- WORK INSTRUCTIONS
Every line from the one with "Task: Toggle the ロック lock switch" through the end of the entries below should be written out exactly; the pictures should not.

- INPUT
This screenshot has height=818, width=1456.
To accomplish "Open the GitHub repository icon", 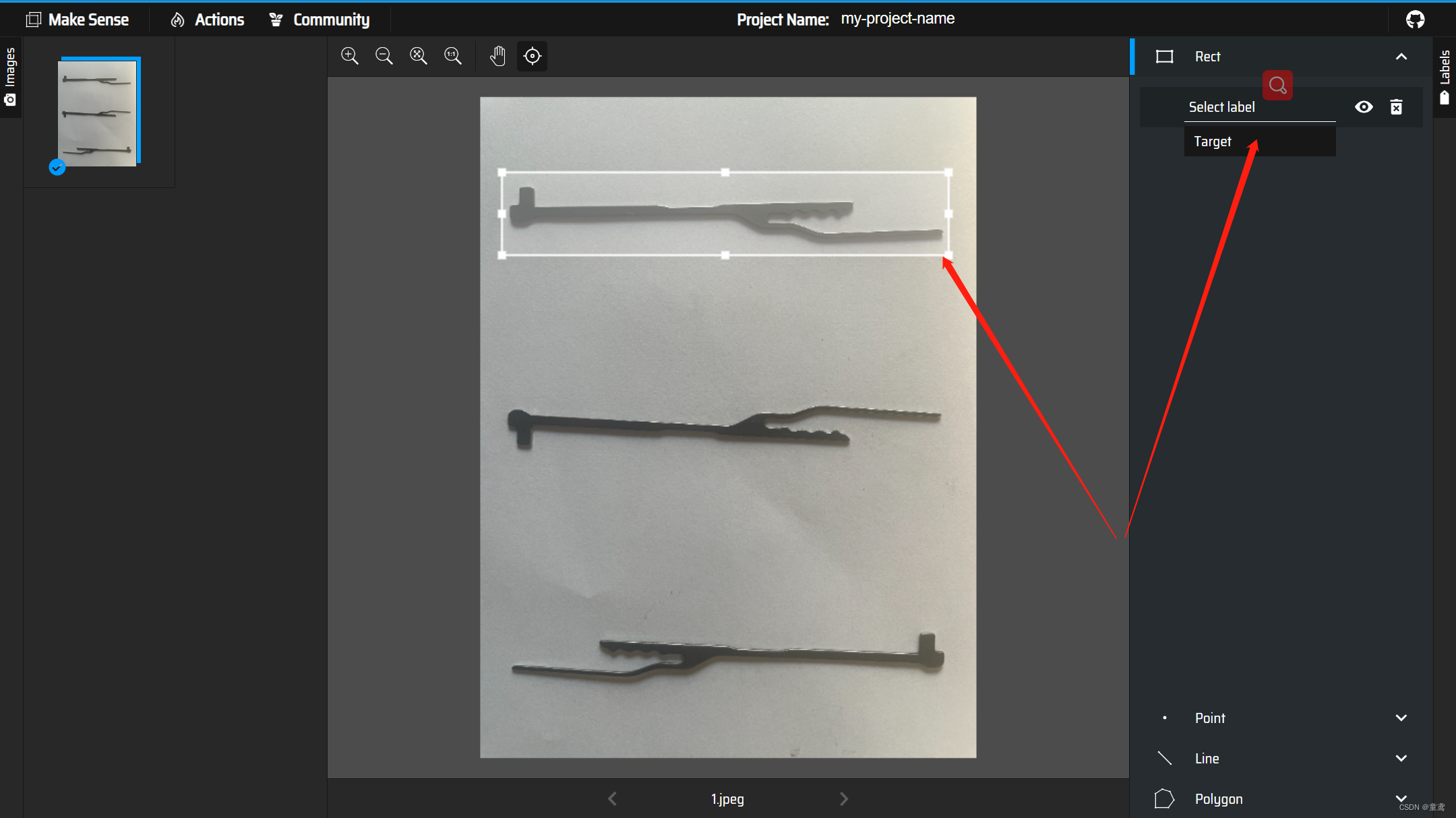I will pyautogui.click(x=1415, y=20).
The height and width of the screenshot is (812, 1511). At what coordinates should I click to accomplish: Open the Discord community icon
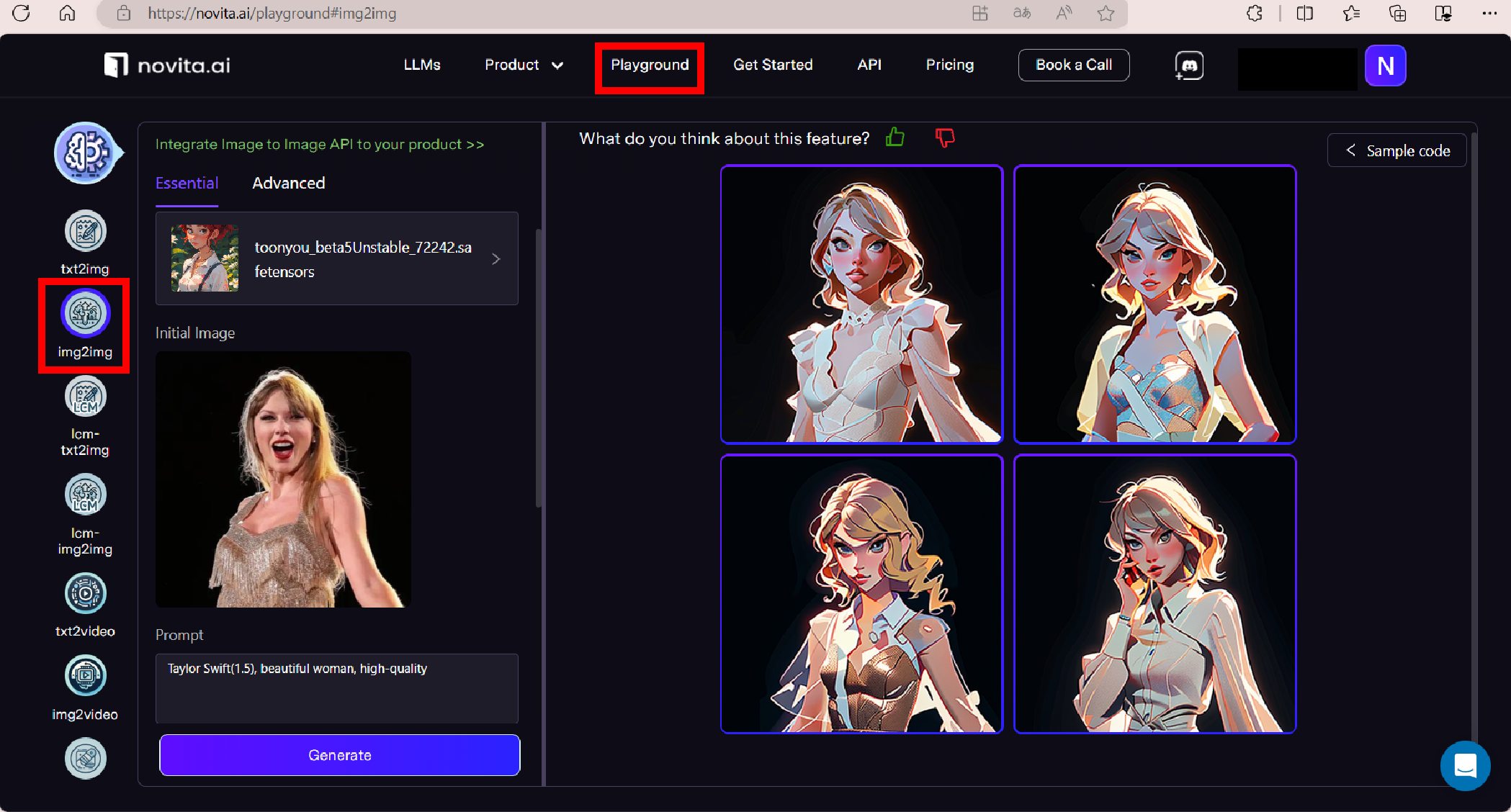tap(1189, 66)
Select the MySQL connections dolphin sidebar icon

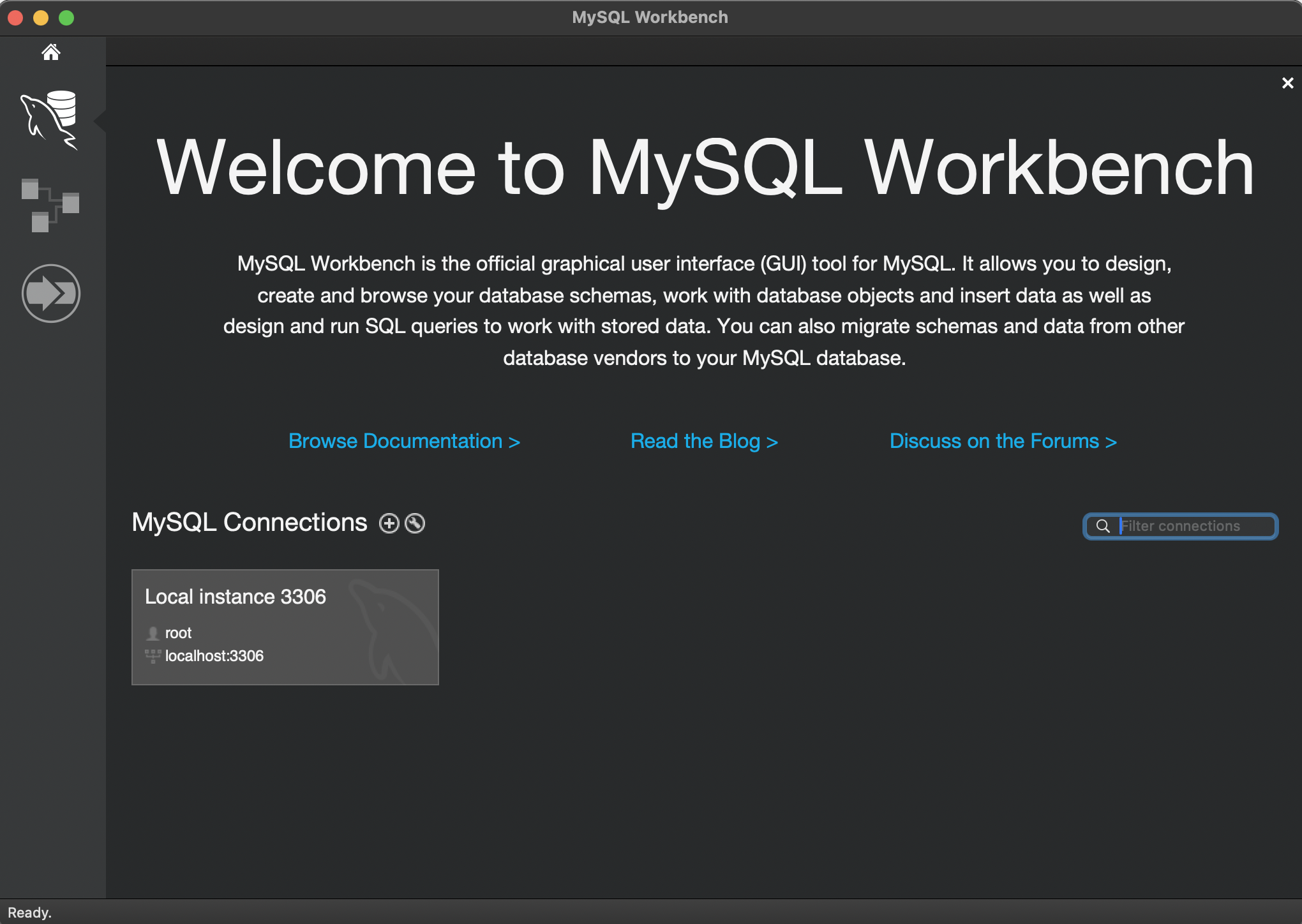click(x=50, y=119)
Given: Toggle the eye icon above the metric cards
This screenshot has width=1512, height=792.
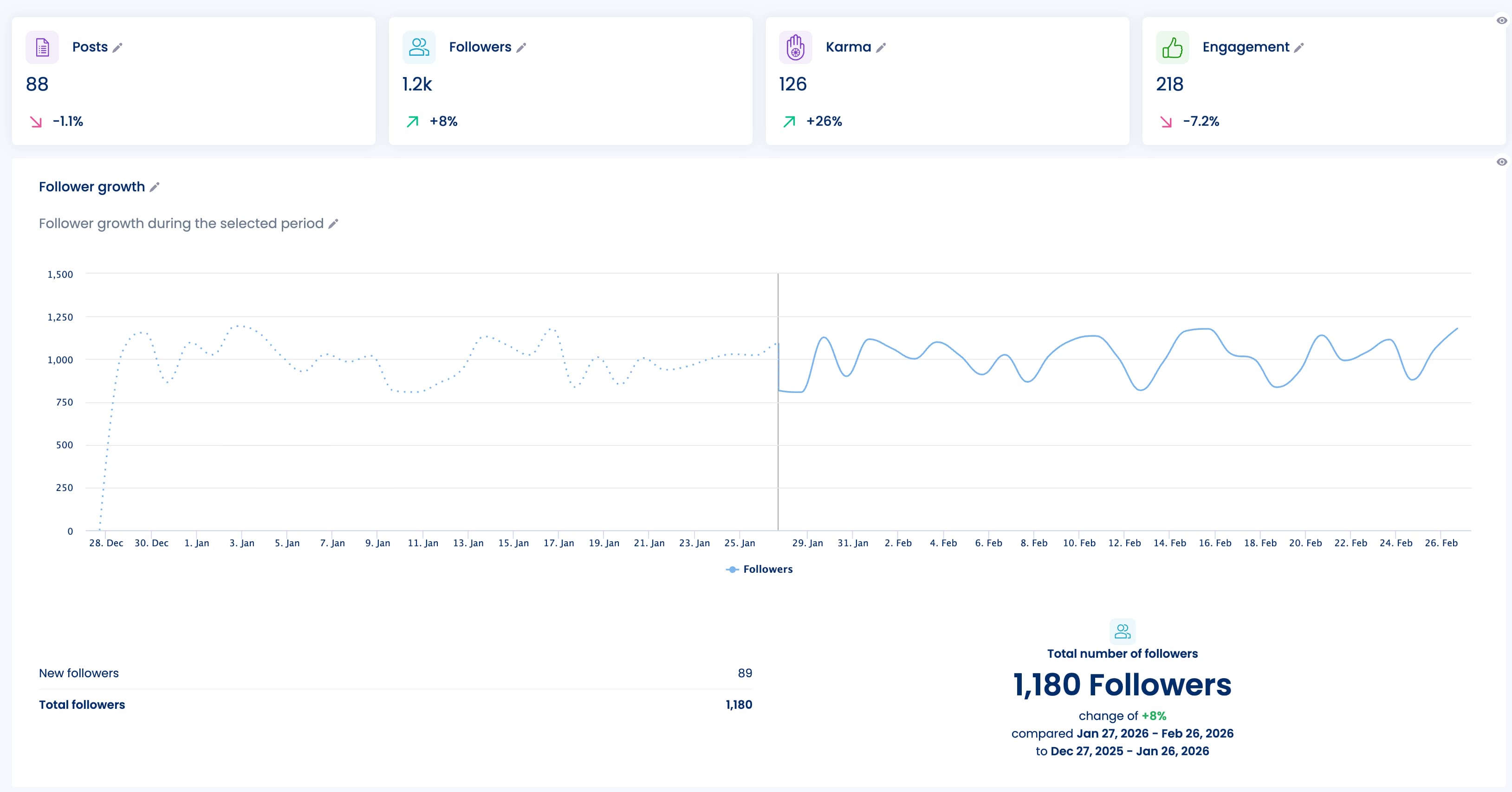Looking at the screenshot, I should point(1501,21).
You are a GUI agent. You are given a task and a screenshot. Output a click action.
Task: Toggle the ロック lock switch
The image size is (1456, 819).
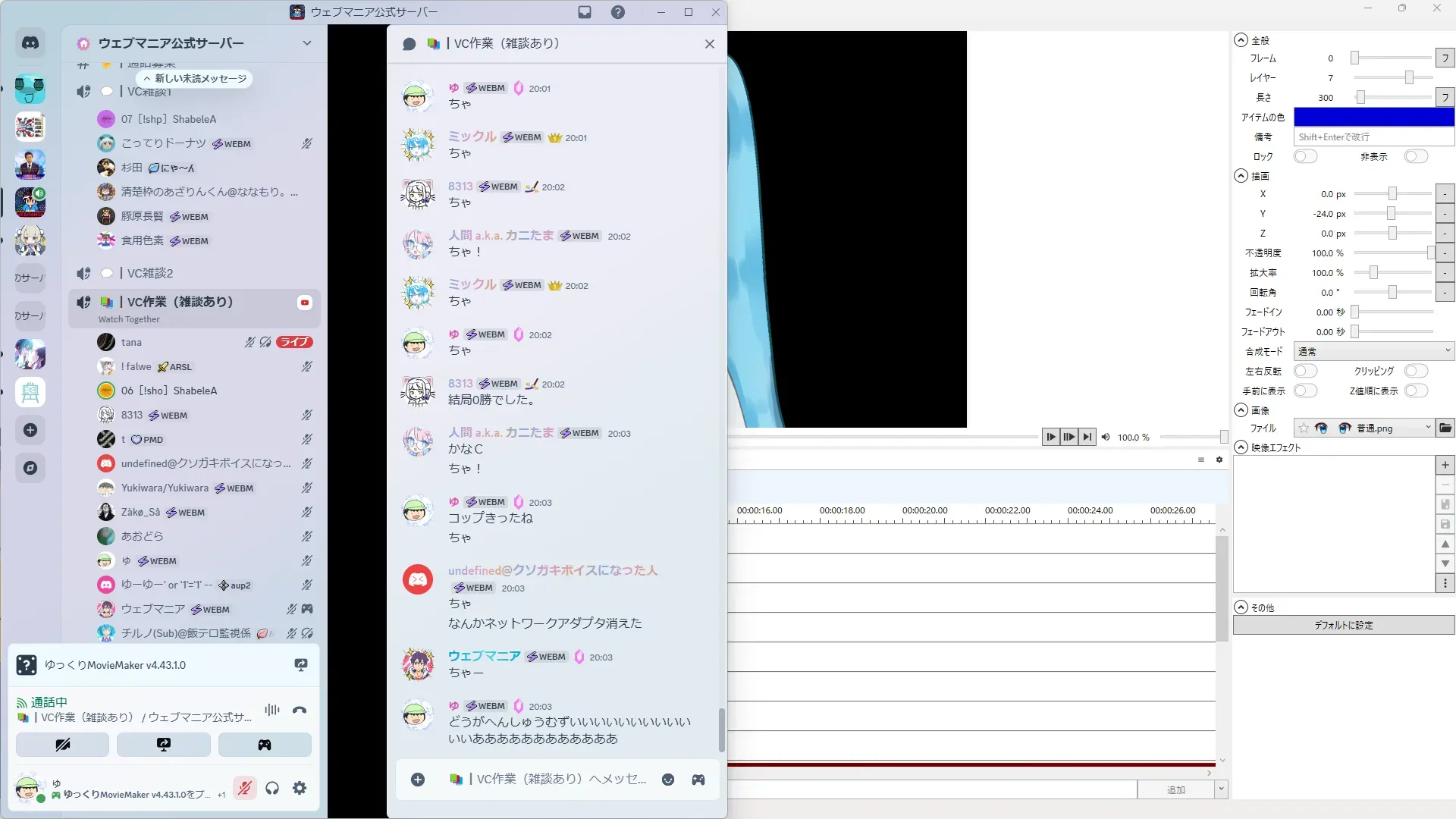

- WRITTEN ANSWER
Task: Toggle the ロック lock switch
The image size is (1456, 819).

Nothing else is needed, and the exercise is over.